Elle est le symptôme le plus fréquent et souvent le plus précoce. Elle s'aggrave à l'effort qu'il soit psychique, lors d'activités intellectuelles ou relationnelles, ou physiques. Elle s'exprime subjectivement par une lassitude, une impression de fatigue psychique avec difficultés à trouver et à agencer ses idées, à faire des projets et, sur le plan physique, une impression de lourdeur musculaire qui peut aller jusqu'à l'épuisement. L'asthénie s'accompagne de multiples plaintes, notamment douloureuses, qui, paradoxalement, peuvent s'améliorer de façon fugace à l'effort. L'ensemble de la symptomatologie s'améliore progressivement en cours de journée, pour être perçu comme un discret mieux, le soir.

Troubles du sommeil

Le sommeil est perturbé, non réparateur. Si la majorité des patients souffrent d'insomnie, 10 % environ se plaignent d'hypersomnie avec réveil tardif et sieste prolongée, sans qu'il y ait un effet réparateur sur la lassitude.
L'insomnie touche l'endormissement qui est difficile. Le patient anxieux rumine les mêmes faits de la journée, ne pouvant trouver un moment de détente musculaire et de calme psychique facilitant le sommeil.

Au milieu de la nuit apparais­sent des rêves pénibles engendrant des réendormissements difficiles ou impossibles, parfois des cauchemars avec réveil en sursaut. La fin de la nuit est interrompue par un réveil précoce avec impossibilité de se rendormir, évocateur d'un trouble dépressif. Le patient, déjà fatigué, est d'emblée envahi par une douleur morale intense avec idées pessimistes réitérées, voire mortifères où l'anticipation de la journée n'est perçue qu'à travers un effort épuisant et une souffrance intense.

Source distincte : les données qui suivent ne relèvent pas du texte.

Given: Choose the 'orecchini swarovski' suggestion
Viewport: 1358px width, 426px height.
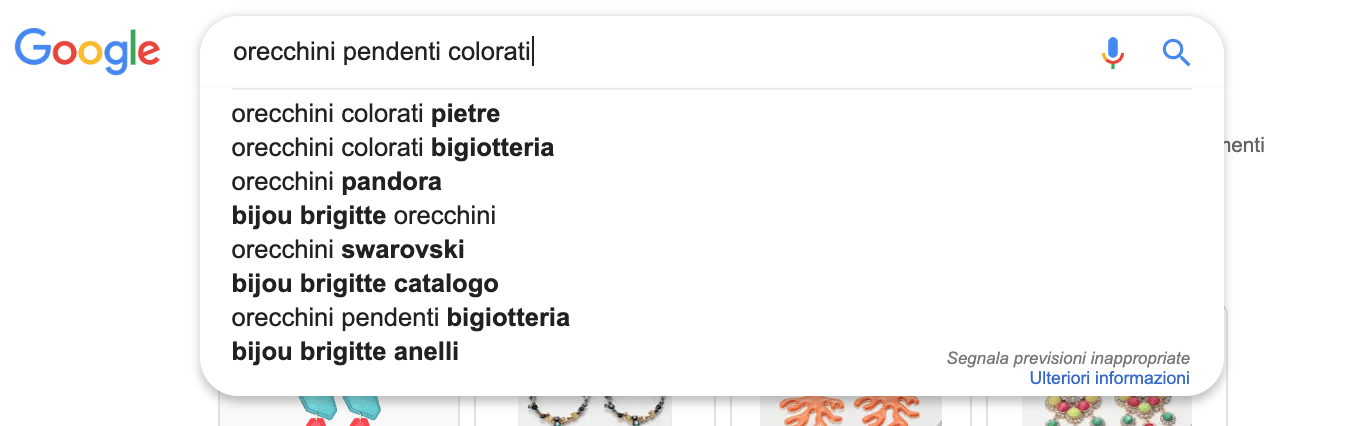Looking at the screenshot, I should pyautogui.click(x=347, y=250).
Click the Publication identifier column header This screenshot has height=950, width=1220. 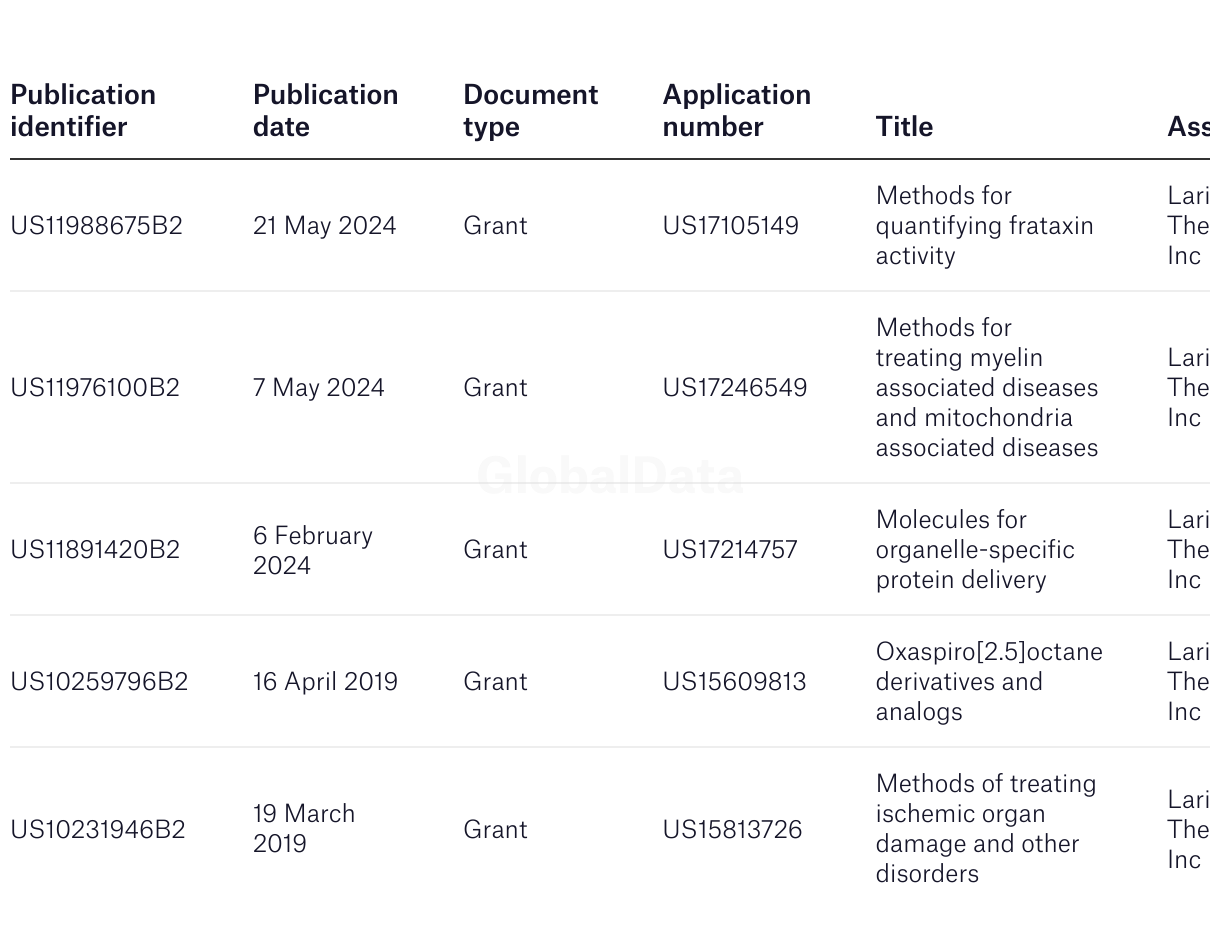(83, 111)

Les divers temps successifs du sommeil peuvent être pertur­bés, entraînant une dyssomnie mixte non réparatrice.
Le tracé du sommeil montre une avance de phase avec raccourcissement du temps de la latence de l'apparition du sommeil paradoxal, une réduction du sommeil lent profond qui est la phase réparatrice du sommeil, expliquant sans doute une partie de l'épuisement ressenti au réveil.

Troubles de l'appétit

L'appétit est dominé par une anorexie. Elle peut n'être qu'un désintérêt pour la nourriture mais recouvre le plus souvent un dégoût alimentaire avec perte de poids dont l'intensité est un facteur de gravité. L'hyperphagie est retrouvée chez 10 % des patients, caractérisée le plus souvent par des accès boulimiques lors de bouffées anxiodépressives que le patient tente ainsi de calmer.

Troubles sexuels

La réduction du désir sexuel, avec impuissance et frigidité, est habituelle à la période d'état. Au début, lors de l'installation de l'état dépressif, peut apparaître une lutte contre cet envahisse­ment, marqué par une excitation sexuelle transitoire. La baisse de la libido doit être recherchée, elle est, avec l'insomnie et les troubles de la mémoire, un des symptômes les plus tardifs à disparaître.

Troubles urinaires

Ils sont possibles avec pollakiurie, dysurie, miction impé­rieuse, brûlures à la miction qui apparaissent dans un contexte d'anxiété dépressive.

Troubles digestifs

Ils sont habituels, en particulier nausées, dysphagie, dyspep­sie, lenteur de la digestion, ballonnements, qui s'accroissent lors des acmés anxieuses.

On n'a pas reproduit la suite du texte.